The opinion of the court was delivered,

by Thompson, C. J.

In Snyder v. Carfrey, 4 P. F. Smith 90, this court held that proceedings before magistrates under the Landlord and Tenant Acts for recovery of demised premises, are not to be criticised with the extreme strictness that summary convictions on penal statutes are, but that only such substantial compliance with the letter and spirit of the acts is required, as might reasonably be expected to be within their competence, not being trained professional men.

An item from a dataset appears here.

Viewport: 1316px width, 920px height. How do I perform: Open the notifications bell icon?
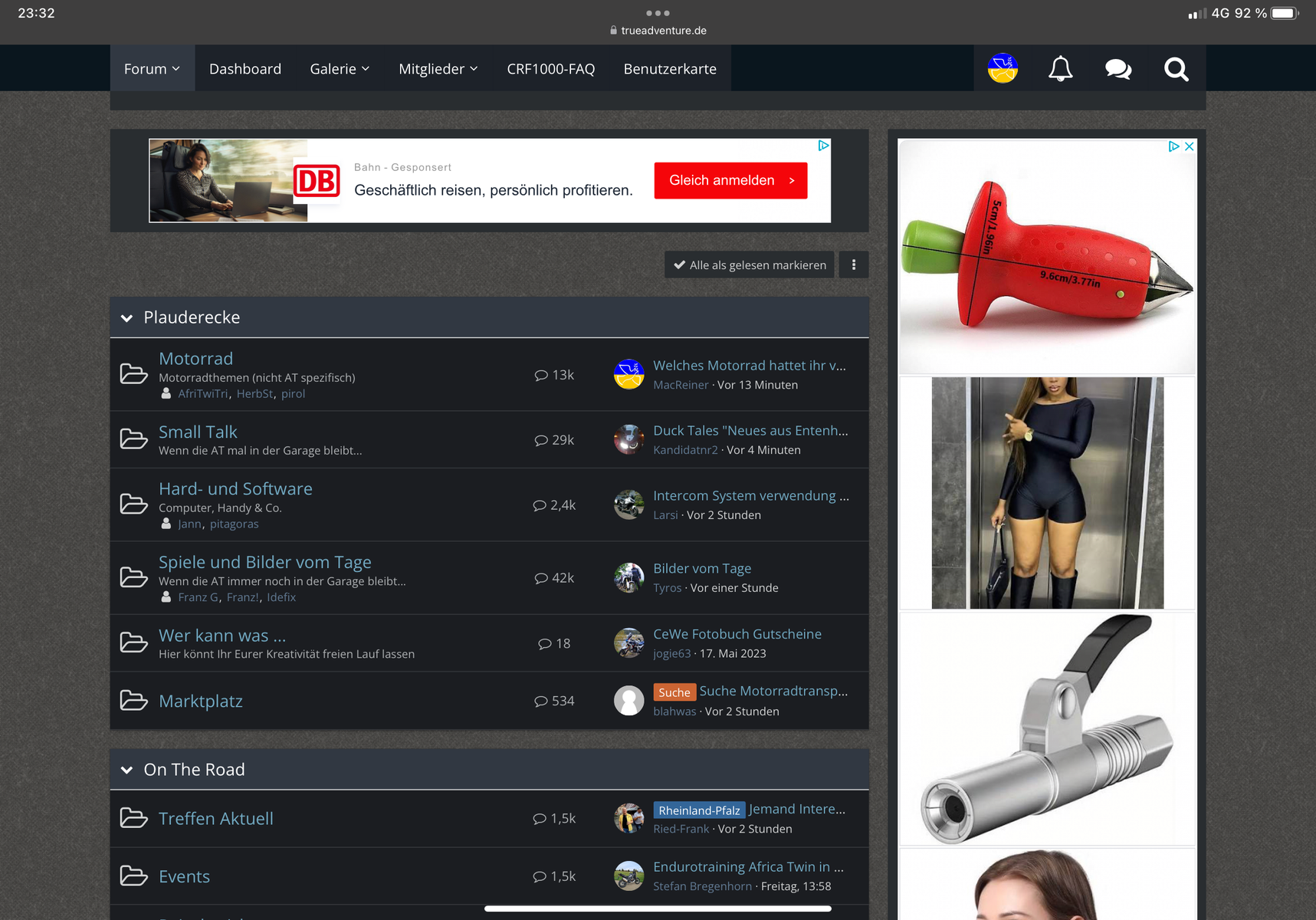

This rule might be invoked here, if the criticism of the justices’ record were more just than it is. Thé complaint is that the finding of the inquest, that restitution of the demised premises be made to the lessor, is not explicitly set out on the record. But even if this were true, it is apparent that it was a mere error, for the intention to set it out accurately and enter the. judgment on the finding is also apparent, and it could be corrected by the inquisition itself. In fact, it is part of the record. But I do not think the objection well taken. The record here follows with the utmost strictness the form given in Binns’s Justice in such cases, edition of 1870, by Brightly, p. 535. That form has been in use *351for more than a third of a century, and is copied from Graydon, which is much older. Hundreds of records have been made in accordance therewith, and so far as I know, it has never been condemned by any court. This error is therefore not sustained.

In Duff v. Fitzwater, 4 P. F. Smith 224, it is expressly decided that the Act of 1772 is not repealed by the Act of 1863, and more need not be said about it.

The certiorari does not bring up the evidence given before the justices ; it is therefore only the regularity of the proceedings that the Common Pleas were to examine. It is true, that that court might, if it chose, go farther and hear fact's by affidavits, but it would be an unsafe practice as a rule: Union Canal Co. v. Keiser, 7 Harris 134; and even if the court below were to hear affidavits, they could not come before this court: Id. It was, therefore, not error to refuse to hear affidavits against the proceedings of the inquest or magistrates.. On the same principle the proceedings in equity offered are not before us.

The Act of 1814 has nothing to do with this case. The defendant made no offer to bring himself within its provisions, and this settles the question made on that point. .

Finding no error in the record, the judgment is affirmed.